- _Your task_:
Here is a block of entries. Write out its lines exactly, from the first through the one containing "Task: Open sha512 checksum for v8.8.1".

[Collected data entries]
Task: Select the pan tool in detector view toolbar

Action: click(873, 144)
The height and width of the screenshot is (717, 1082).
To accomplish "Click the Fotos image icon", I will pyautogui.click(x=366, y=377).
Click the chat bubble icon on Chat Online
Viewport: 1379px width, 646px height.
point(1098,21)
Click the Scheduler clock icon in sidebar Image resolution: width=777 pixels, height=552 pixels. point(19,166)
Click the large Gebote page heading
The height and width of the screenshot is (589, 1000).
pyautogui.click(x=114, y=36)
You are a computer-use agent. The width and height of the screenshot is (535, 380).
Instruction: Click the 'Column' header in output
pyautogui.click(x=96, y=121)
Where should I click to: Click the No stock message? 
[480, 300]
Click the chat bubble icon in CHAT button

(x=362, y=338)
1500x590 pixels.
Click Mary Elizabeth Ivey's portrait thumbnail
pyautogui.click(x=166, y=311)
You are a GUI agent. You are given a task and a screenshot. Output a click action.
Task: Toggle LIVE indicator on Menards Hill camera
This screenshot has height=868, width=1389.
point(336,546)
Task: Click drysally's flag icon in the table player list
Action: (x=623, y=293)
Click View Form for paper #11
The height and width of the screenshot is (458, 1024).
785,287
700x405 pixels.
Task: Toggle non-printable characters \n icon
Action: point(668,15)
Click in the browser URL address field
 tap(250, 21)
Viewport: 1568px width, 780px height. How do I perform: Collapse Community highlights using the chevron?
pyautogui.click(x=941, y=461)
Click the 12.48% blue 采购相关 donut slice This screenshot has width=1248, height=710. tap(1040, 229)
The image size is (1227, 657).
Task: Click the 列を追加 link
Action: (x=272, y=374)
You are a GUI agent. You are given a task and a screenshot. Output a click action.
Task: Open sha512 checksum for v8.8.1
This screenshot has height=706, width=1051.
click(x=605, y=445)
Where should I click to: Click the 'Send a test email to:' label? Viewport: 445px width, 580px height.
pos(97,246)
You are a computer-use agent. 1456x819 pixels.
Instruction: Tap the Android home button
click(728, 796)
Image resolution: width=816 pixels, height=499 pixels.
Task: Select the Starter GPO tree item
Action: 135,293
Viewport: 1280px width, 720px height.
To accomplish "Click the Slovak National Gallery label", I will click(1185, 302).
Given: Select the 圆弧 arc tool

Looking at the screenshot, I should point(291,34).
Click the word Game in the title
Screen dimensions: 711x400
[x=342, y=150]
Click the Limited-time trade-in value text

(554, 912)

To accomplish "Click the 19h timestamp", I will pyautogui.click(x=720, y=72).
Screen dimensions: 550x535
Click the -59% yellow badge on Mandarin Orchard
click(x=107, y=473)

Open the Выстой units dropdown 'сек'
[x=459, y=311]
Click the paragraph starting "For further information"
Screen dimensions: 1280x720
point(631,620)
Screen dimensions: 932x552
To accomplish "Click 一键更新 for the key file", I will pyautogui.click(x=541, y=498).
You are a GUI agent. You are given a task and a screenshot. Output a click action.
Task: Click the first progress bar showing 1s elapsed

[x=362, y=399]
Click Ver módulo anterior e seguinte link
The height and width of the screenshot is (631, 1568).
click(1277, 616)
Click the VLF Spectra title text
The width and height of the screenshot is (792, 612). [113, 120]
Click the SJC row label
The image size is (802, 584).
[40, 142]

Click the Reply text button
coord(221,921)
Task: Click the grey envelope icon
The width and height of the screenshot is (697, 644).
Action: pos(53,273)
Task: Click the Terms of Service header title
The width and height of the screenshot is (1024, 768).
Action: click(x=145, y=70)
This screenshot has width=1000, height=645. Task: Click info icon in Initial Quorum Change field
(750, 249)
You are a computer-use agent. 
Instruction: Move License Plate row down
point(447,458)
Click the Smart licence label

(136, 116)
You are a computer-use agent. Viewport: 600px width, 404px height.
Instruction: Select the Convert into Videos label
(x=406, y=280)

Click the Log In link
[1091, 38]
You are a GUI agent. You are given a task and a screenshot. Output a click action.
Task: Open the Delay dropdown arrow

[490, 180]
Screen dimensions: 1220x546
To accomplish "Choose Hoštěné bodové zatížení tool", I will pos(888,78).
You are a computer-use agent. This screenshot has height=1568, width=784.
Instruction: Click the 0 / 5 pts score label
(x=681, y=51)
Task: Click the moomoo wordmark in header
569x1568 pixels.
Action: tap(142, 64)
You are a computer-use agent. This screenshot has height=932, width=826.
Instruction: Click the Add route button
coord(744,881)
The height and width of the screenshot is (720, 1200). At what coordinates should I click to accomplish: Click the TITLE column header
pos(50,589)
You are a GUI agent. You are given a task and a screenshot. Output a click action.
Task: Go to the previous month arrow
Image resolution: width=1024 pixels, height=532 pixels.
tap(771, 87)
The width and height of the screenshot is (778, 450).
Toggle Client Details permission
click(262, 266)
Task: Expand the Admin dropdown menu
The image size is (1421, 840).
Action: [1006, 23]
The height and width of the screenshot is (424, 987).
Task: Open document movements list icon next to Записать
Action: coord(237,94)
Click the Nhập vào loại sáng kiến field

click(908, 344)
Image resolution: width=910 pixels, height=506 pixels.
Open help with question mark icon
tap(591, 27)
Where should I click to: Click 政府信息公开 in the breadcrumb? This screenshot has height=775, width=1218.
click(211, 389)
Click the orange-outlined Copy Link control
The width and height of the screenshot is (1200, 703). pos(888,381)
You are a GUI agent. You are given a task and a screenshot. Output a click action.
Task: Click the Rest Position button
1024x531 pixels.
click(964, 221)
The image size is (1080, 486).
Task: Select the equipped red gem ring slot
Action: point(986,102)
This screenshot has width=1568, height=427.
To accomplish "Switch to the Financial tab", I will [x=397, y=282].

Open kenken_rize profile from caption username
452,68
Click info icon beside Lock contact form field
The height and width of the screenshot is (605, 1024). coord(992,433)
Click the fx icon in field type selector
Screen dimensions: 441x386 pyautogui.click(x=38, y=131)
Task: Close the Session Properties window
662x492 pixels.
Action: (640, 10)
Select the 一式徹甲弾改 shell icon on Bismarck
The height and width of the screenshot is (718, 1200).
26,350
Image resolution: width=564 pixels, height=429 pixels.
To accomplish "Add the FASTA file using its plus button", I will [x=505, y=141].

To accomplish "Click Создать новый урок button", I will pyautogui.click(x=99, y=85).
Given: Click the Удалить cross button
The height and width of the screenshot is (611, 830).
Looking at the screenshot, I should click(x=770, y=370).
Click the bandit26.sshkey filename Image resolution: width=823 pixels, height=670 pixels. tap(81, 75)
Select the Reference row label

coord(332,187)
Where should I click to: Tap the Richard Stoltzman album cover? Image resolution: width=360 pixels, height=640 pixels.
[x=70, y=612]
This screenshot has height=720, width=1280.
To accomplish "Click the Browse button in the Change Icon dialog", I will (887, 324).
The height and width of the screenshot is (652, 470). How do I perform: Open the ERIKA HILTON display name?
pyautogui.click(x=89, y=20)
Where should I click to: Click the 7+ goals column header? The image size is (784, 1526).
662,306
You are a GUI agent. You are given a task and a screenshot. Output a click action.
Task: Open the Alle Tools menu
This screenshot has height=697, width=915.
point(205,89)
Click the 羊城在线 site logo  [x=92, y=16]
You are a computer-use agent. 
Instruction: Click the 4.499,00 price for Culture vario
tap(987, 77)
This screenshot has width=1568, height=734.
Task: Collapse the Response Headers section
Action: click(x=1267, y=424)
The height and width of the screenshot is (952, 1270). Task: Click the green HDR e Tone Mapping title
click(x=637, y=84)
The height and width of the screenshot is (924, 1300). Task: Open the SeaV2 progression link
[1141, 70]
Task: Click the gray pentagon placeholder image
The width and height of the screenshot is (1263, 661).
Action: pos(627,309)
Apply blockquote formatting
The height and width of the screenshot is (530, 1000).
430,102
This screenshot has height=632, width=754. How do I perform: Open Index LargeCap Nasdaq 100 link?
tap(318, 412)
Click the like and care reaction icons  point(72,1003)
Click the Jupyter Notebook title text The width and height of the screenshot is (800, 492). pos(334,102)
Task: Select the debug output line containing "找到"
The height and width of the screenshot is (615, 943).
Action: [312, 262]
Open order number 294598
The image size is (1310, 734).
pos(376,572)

- _Response for this exercise_:
Task: Select the pan tool in detector view toolbar

Action: click(873, 144)
The height and width of the screenshot is (717, 1082).
To accomplish "Click the Fotos image icon", I will pyautogui.click(x=366, y=377).
Click the chat bubble icon on Chat Online
Viewport: 1379px width, 646px height.
point(1098,21)
Click the Scheduler clock icon in sidebar Image resolution: width=777 pixels, height=552 pixels. point(19,166)
Click the large Gebote page heading
The height and width of the screenshot is (589, 1000).
pyautogui.click(x=114, y=36)
You are a computer-use agent. The width and height of the screenshot is (535, 380).
Instruction: Click the 'Column' header in output
pyautogui.click(x=96, y=121)
Where should I click to: Click the No stock message? 
[480, 300]
Click the chat bubble icon in CHAT button

(x=362, y=338)
1500x590 pixels.
Click Mary Elizabeth Ivey's portrait thumbnail
pyautogui.click(x=166, y=311)
You are a GUI agent. You are given a task and a screenshot. Output a click action.
Task: Toggle LIVE indicator on Menards Hill camera
This screenshot has height=868, width=1389.
point(336,546)
Task: Click drysally's flag icon in the table player list
Action: (x=623, y=293)
Click View Form for paper #11
The height and width of the screenshot is (458, 1024).
785,287
700x405 pixels.
Task: Toggle non-printable characters \n icon
Action: point(668,15)
Click in the browser URL address field
 tap(250, 21)
Viewport: 1568px width, 780px height. How do I perform: Collapse Community highlights using the chevron?
pyautogui.click(x=941, y=461)
Click the 12.48% blue 采购相关 donut slice This screenshot has width=1248, height=710. tap(1040, 229)
The image size is (1227, 657).
Task: Click the 列を追加 link
Action: (x=272, y=374)
You are a GUI agent. You are given a task and a screenshot. Output a click action.
Task: Open sha512 checksum for v8.8.1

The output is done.